Past weekend, I got a chance to build a toy vector database, and then perform a similarity search in the database. The goal was to get a hands-on experience of vector databases in action and execute a similarity search. This hands-on way of peeking behind the scenes is always useful when you are envisioning use cases and experimenting with the possibilities.
This experiment was based on official documentation from the vendor. Please note that this post is not an edorsment of any product. My choice was based entirely on the ease of availability of documents and tutorials to try this. The search result returned Pinecone related links the most but I am sure other off the shelf solutions also provide these capabilities. You can refer Pinecone documents at docs.pinecone.io. The code snippets that I used were from the documentation itself. For more insights on vector database solutions, you can watch this episode of “Monday Motivation”.
Below are the high-level steps. If you like doing these nerdy things, I guarantee you will love this since I have been trying few interesting things with a couple of other vector database products that I have access to. The link to the complete notebook is at the end of the article.
Since I did not have it installed already, I installed the pinecone client first, as shown.

The next steps are to use your free API (that you can get by registering on the website), connect and then create an Index.
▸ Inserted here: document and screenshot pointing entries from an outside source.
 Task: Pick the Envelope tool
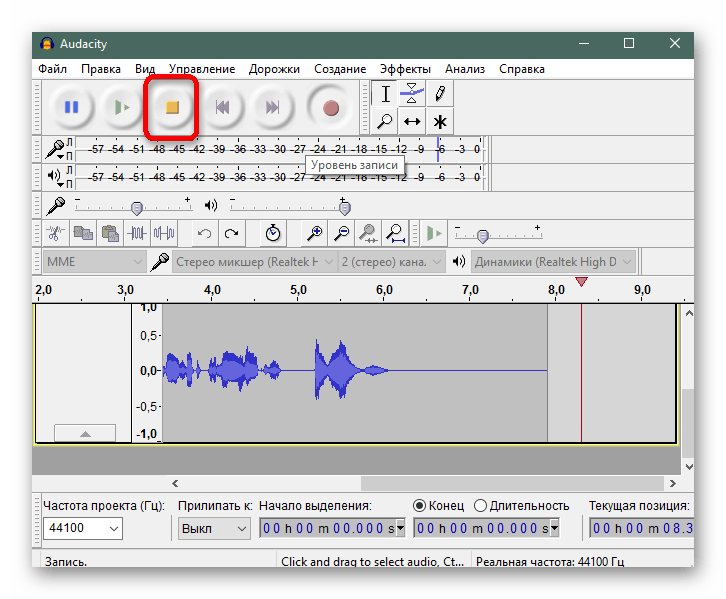[x=412, y=94]
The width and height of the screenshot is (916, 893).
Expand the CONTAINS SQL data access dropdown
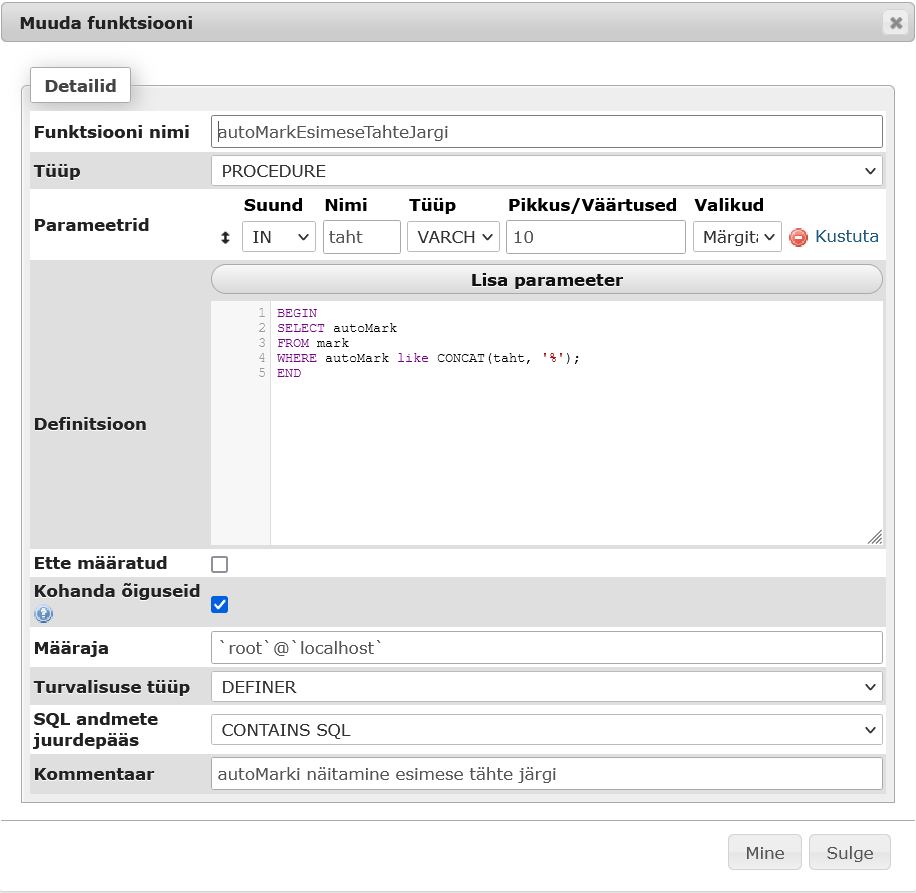546,730
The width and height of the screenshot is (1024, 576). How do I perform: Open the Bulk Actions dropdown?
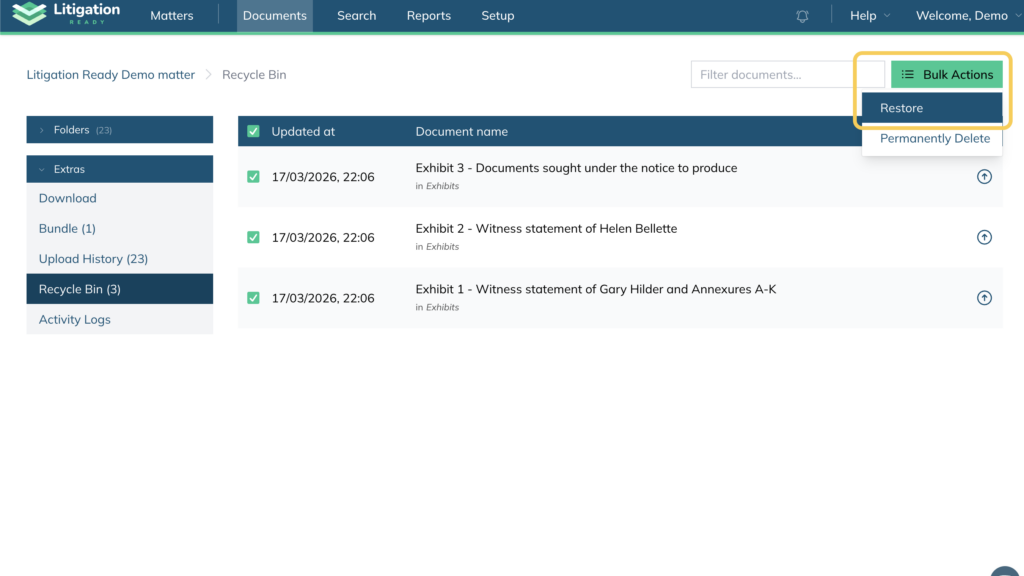[946, 74]
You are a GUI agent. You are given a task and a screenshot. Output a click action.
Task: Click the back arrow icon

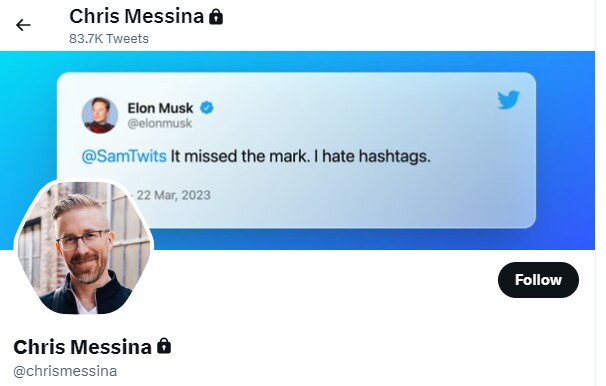tap(23, 25)
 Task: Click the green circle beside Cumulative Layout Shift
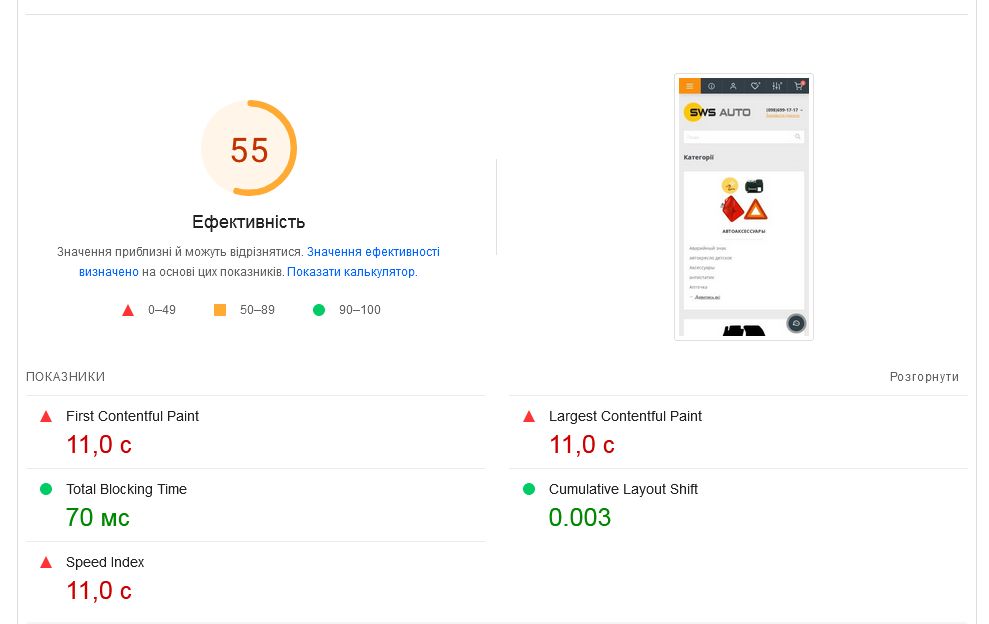point(529,489)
What exactly is an Index? For this specific solution (Pinecone), an index is the top-level organizational structure for vector data. The Index receives and stores vectors, handles queries on the stored vectors, and performs various vector operations within its data.
Another concept that will be useful to know is the concept of “pod”.Pods are pre-configured hardware units that host Pinecone services. Each index in Pinecone operates on one or multiple pods, and having additional pods generally results in increased storage capacity, reduced latency, and improved throughput. Furthermore, users have the flexibility to create pods of varying sizes to meet specific requirements.
Now that we have created an index, let us initiate it and update the same with vectors, as shown in the snippet below.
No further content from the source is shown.